Cannabinoid receptor activation reduces TNFα-Induced surface localization of AMPAR-type glutamate receptors and excitotoxicity

After injury or during neurodegenerative disease in the central nervous system (CNS), the concentration of tumor necrosis factor alpha (TNFα) rises above normal during the inflammatory response. In vitro and in vivo, addition of exogenous TNFα to neurons has been shown to induce rapid plasma membrane-delivery of AMPA-type glutamate receptors (AMPARs) potentiating glutamatergic excitotoxicity. Thus the discovery of drug targets reducing excess TNFα-induced AMPAR surface expression may help protect neurons after injury. In this study, we investigate the neuroprotective role of the CB1 cannabinoid receptor using quantitative immunofluorescent and real-time video microscopy to measure the steady-state plasma membrane AMPAR distribution and rate of AMPAR exocytosis after TNFα exposure in the presence or absence of CB1 agonists.
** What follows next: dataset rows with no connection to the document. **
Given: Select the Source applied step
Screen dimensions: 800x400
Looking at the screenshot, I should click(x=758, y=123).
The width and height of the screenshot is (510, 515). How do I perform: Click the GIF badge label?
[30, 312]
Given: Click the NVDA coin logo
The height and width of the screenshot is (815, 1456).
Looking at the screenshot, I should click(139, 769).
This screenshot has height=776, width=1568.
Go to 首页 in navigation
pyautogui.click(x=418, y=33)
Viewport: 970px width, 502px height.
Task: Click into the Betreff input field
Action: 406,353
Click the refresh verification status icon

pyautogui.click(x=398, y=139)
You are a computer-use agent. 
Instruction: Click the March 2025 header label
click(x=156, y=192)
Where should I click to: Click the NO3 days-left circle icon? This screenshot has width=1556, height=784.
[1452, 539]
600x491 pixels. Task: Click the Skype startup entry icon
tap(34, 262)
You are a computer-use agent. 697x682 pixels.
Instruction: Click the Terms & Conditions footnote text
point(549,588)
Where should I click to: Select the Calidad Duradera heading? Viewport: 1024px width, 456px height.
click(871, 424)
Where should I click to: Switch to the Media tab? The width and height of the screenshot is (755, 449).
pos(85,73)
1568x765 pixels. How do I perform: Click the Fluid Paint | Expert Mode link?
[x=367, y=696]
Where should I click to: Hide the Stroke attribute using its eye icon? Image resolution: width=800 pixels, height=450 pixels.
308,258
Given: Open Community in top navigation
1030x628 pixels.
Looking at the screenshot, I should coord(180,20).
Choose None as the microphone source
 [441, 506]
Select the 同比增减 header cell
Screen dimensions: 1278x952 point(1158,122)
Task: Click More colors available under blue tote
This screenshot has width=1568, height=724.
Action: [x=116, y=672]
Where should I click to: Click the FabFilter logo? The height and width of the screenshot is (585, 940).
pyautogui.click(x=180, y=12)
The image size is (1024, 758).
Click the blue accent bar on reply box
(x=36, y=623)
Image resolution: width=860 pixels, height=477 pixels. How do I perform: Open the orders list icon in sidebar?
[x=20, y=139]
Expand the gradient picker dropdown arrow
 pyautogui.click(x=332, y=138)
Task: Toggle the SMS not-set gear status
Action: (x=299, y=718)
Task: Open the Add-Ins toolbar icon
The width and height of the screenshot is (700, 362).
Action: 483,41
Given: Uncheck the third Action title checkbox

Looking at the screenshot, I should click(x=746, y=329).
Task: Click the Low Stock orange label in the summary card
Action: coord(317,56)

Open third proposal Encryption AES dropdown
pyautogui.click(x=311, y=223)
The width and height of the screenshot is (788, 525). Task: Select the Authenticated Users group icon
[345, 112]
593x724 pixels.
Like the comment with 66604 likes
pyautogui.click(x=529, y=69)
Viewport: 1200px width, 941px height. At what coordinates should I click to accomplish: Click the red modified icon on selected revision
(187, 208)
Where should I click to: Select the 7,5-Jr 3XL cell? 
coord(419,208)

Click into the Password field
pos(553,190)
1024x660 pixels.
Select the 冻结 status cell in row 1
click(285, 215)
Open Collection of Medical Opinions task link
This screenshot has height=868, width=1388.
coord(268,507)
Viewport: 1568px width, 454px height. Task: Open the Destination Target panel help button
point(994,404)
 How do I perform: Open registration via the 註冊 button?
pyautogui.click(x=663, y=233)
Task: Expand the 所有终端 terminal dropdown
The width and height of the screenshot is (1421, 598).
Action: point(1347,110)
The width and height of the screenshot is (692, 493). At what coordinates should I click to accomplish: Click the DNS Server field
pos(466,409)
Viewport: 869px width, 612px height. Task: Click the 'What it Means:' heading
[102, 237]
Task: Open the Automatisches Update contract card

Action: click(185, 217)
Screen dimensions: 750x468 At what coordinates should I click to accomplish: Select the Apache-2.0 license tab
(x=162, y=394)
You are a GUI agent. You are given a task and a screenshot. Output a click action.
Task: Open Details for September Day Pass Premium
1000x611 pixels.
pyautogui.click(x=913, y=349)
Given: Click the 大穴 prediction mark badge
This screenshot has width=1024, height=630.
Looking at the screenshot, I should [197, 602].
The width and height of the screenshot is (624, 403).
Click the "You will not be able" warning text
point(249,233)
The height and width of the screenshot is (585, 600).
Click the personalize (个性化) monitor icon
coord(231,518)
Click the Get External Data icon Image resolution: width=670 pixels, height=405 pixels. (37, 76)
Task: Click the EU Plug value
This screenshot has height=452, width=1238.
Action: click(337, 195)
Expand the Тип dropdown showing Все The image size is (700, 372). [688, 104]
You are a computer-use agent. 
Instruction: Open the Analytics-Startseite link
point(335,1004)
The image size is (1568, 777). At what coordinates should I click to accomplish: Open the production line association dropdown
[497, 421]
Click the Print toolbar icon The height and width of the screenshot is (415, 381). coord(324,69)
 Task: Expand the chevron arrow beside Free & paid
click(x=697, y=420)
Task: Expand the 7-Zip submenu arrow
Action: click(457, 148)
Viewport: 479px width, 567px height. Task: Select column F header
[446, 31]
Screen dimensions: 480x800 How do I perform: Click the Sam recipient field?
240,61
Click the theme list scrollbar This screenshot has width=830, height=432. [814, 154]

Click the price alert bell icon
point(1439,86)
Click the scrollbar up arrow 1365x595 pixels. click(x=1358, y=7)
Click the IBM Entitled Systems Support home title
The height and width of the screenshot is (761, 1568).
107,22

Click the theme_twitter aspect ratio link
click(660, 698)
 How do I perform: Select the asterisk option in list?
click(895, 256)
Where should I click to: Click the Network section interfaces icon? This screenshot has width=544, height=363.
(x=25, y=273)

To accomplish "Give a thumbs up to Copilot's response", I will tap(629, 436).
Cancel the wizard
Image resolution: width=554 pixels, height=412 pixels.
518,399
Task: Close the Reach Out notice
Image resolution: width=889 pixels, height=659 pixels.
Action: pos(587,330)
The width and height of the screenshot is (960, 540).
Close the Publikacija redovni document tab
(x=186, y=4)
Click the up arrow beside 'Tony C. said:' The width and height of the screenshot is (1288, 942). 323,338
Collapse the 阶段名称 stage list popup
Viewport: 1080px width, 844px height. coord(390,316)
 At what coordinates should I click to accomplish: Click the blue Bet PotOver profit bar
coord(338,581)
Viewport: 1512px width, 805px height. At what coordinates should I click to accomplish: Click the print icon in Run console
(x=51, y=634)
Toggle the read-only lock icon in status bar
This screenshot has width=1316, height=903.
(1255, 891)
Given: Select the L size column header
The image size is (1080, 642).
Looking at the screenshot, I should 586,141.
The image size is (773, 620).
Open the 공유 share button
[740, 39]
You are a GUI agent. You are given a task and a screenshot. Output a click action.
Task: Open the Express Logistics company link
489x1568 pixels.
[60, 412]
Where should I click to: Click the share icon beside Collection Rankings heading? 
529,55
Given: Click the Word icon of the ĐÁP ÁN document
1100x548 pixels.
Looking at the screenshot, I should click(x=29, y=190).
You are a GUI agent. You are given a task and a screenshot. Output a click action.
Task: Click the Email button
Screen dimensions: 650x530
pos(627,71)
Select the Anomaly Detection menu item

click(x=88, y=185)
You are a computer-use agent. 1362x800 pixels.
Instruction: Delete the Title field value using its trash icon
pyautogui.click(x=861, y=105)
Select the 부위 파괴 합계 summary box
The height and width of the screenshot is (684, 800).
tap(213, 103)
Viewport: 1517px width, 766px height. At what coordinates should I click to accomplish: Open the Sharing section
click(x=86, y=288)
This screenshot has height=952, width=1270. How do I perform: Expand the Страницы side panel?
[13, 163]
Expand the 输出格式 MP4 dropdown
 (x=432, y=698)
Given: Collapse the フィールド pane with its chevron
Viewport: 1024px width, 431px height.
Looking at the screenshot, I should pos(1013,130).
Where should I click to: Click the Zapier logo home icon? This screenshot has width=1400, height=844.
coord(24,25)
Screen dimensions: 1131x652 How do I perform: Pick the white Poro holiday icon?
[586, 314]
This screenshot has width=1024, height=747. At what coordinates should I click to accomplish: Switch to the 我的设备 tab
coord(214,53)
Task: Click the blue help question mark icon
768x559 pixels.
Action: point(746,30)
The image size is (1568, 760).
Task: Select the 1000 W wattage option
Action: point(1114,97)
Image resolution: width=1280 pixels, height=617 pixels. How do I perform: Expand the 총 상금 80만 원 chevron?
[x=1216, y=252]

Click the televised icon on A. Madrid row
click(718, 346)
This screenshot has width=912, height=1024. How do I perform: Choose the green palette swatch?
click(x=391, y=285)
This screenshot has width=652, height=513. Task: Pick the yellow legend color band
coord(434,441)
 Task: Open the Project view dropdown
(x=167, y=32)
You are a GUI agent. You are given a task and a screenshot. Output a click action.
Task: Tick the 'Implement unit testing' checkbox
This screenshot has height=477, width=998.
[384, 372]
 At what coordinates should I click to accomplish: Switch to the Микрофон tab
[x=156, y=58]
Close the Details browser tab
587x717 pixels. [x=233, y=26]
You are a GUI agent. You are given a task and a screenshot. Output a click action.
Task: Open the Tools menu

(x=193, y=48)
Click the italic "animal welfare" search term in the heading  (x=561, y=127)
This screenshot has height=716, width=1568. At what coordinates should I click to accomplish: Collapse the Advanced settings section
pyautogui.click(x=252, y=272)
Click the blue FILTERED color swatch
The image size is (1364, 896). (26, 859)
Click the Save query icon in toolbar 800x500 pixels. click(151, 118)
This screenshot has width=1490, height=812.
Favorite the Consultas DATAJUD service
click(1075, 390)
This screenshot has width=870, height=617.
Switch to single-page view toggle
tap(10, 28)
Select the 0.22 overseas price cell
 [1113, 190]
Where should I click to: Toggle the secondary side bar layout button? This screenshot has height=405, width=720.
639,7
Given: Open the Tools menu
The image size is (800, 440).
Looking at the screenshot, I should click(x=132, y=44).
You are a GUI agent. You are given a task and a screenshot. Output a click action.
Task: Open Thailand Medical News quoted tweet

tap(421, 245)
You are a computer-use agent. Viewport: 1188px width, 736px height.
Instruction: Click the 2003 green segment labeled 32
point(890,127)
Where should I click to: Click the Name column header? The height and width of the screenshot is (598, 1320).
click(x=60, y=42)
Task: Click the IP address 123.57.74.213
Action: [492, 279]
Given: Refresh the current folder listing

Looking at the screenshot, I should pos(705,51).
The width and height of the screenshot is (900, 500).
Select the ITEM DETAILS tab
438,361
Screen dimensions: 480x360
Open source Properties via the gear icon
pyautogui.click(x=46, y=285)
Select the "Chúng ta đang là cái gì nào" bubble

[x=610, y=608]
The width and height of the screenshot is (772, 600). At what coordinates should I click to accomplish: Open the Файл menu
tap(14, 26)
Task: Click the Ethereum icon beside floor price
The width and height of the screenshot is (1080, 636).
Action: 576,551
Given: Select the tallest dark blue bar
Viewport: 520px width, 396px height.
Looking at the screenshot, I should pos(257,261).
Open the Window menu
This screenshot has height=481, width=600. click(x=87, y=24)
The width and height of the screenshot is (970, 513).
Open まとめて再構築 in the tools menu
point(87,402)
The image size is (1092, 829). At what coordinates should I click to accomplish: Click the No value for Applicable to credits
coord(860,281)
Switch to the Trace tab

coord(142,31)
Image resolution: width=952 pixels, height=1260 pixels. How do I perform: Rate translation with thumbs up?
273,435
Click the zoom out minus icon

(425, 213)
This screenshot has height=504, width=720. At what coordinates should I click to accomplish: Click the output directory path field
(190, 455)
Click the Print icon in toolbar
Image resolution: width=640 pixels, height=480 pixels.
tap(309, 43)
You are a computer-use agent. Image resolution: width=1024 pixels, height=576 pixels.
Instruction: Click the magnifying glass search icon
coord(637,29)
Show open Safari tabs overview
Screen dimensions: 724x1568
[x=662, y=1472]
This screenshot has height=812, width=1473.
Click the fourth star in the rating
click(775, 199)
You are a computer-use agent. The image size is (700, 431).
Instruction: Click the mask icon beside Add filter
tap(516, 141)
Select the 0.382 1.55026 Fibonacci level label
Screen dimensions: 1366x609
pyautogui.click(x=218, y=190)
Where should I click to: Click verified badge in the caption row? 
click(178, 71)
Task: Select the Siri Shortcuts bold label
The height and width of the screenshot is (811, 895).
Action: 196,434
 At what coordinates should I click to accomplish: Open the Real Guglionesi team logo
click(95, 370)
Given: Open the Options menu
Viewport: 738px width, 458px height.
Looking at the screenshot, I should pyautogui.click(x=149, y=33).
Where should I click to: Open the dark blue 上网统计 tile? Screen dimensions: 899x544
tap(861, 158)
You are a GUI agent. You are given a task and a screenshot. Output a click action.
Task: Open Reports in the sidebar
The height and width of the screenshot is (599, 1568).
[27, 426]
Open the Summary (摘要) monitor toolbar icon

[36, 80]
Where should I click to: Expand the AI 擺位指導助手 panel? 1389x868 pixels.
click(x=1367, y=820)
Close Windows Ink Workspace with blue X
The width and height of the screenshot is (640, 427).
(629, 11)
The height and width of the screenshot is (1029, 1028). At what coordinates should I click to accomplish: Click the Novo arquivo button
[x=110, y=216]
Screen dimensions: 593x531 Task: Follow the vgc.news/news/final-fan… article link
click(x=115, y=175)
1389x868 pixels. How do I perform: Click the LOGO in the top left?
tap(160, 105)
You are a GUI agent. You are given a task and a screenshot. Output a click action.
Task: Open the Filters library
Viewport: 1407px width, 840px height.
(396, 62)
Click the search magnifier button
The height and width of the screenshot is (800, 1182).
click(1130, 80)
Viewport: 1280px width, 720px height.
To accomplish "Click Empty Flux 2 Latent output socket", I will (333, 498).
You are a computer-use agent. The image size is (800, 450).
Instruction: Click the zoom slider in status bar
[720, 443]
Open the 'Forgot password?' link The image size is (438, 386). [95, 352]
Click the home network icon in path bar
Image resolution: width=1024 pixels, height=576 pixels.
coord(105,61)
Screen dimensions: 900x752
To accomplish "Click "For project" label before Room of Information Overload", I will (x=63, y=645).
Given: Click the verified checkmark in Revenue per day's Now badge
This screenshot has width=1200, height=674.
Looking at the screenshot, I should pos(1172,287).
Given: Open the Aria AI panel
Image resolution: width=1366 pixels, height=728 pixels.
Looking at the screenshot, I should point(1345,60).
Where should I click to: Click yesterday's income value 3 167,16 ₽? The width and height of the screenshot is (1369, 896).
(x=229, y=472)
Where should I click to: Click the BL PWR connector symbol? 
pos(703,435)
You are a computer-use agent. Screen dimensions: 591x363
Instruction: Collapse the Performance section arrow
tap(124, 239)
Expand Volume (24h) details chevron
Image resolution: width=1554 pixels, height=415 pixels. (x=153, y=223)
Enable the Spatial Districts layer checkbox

The neuroprotective potential of CB1 activation with TNFα was measured in hippocampal neuron cultures challenged by an in vitro kainate (KA)-mediated model of Excitotoxic Neuroinflammatory Death (END). Here, we demonstrate that CB1 activation blocks the TNFα-induced increase in surface AMPARs and protects neurons from END. Thus, neuroprotective strategies which increase CB1 activity may help to reduce the END that occurs as a result of a majority of CNS insults.